The VSAC is the source of truth for the value set content, please visit the VSAC for downloads of current value sets.

  • Added nalmefene as a new type of opioid antagonist medication to the value set Opioid Antagonist (2.16.840.1.113762.1.4.1248.119) based on review by technical experts, SMEs, and/or public feedback.

    Measure Section: Terminology

    Source of Change: Measure Lead

  • Added value set Routes of Administration for Opioid Antagonists (2.16.840.1.113762.1.4.1248.187) based on change in measure requirements/measure specification.

    Measure Section: Terminology

    Source of Change: Measure Lead

  • Value set Opioids, All (2.16.840.1.113762.1.4.1196.226): Added 19 RxNorm codes based on review by technical experts, SMEs, and/or public feedback. Deleted 153 RxNorm codes based on terminology update.

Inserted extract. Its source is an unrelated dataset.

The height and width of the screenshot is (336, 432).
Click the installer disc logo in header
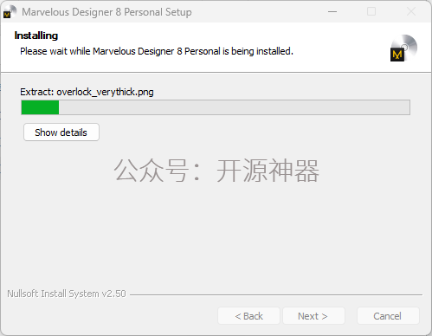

    Measure Section: Terminology

    Source of Change: Measure Lead

  • Value set Opioid Antagonist (2.16.840.1.113762.1.4.1248.119): Added 2 RxNorm codes (199059, 2592953) based on updated evidence in published guidelines, published literature, or from published specialty medical society or group recommendations. Added 1 RxNorm code (2596175) based on terminology update. Deleted 2 RxNorm codes (1191212, 1191228) based on terminology update.

    Measure Section: Terminology

    Source of Change: Measure Lead

  • Value set Payer (2.16.840.1.114222.4.11.3591): Added 5 SOP codes (1111, 1112, 142, 344, 141) based on review by technical experts, SMEs, and/or public feedback.